Your task »
Please present the rows below as a numbered list, one line per number, and leave out any blank lines.

Data entries »
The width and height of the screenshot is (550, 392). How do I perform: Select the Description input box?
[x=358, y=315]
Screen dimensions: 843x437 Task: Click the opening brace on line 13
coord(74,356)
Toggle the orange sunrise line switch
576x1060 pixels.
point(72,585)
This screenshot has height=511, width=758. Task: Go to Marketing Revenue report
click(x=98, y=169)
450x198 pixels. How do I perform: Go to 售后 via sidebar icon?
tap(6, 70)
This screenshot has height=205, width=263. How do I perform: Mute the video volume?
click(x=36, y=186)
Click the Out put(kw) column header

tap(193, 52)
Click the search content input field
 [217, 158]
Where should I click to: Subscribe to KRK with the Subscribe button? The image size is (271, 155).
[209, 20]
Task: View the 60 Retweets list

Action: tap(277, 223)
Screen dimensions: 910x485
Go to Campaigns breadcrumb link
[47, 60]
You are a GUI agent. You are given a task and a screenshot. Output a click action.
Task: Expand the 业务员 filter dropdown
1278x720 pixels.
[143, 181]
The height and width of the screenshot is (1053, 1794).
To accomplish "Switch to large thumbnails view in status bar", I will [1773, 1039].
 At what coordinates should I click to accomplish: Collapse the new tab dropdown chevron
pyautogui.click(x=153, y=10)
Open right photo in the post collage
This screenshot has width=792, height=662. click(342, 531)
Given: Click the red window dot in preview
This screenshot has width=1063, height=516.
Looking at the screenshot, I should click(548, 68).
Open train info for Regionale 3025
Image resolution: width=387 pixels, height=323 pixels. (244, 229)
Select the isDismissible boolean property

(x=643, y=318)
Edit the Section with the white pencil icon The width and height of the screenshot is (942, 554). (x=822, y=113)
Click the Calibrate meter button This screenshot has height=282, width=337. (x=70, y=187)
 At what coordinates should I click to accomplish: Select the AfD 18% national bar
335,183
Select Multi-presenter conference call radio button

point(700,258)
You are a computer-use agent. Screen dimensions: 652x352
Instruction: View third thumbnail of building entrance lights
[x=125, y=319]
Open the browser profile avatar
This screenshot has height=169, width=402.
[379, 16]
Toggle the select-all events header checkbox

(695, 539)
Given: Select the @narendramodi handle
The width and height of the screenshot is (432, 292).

Right answer »
1. The width and height of the screenshot is (550, 392). How do I perform: Select the Description input box?
2. [x=358, y=315]
3. Screen dimensions: 843x437 Task: Click the opening brace on line 13
4. coord(74,356)
5. Toggle the orange sunrise line switch
6. 576x1060 pixels.
7. point(72,585)
8. This screenshot has height=511, width=758. Task: Go to Marketing Revenue report
9. click(x=98, y=169)
10. 450x198 pixels. How do I perform: Go to 售后 via sidebar icon?
11. tap(6, 70)
12. This screenshot has height=205, width=263. How do I perform: Mute the video volume?
13. click(x=36, y=186)
14. Click the Out put(kw) column header
15. tap(193, 52)
16. Click the search content input field
17.  [217, 158]
18. Where should I click to: Subscribe to KRK with the Subscribe button? The image size is (271, 155).
19. [209, 20]
20. Task: View the 60 Retweets list
21. Action: tap(277, 223)
22. Screen dimensions: 910x485
23. Go to Campaigns breadcrumb link
24. [47, 60]
25. You are a GUI agent. You are given a task and a screenshot. Output a click action.
26. Task: Expand the 业务员 filter dropdown
27. 1278x720 pixels.
28. [143, 181]
29. The height and width of the screenshot is (1053, 1794).
30. To accomplish "Switch to large thumbnails view in status bar", I will [1773, 1039].
31.  At what coordinates should I click to accomplish: Collapse the new tab dropdown chevron
32. pyautogui.click(x=153, y=10)
33. Open right photo in the post collage
34. This screenshot has width=792, height=662. click(342, 531)
35. Given: Click the red window dot in preview
36. This screenshot has width=1063, height=516.
37. Looking at the screenshot, I should click(548, 68).
38. Open train info for Regionale 3025
39. Image resolution: width=387 pixels, height=323 pixels. (244, 229)
40. Select the isDismissible boolean property
41. (x=643, y=318)
42. Edit the Section with the white pencil icon The width and height of the screenshot is (942, 554). (x=822, y=113)
43. Click the Calibrate meter button This screenshot has height=282, width=337. (x=70, y=187)
44.  At what coordinates should I click to accomplish: Select the AfD 18% national bar
45. 335,183
46. Select Multi-presenter conference call radio button
47. point(700,258)
48. You are a computer-use agent. Screen dimensions: 652x352
49. Instruction: View third thumbnail of building entrance lights
50. [x=125, y=319]
51. Open the browser profile avatar
52. This screenshot has height=169, width=402.
53. [379, 16]
54. Toggle the select-all events header checkbox
55. (695, 539)
56. Given: Select the @narendramodi handle
57. The width and height of the screenshot is (432, 292).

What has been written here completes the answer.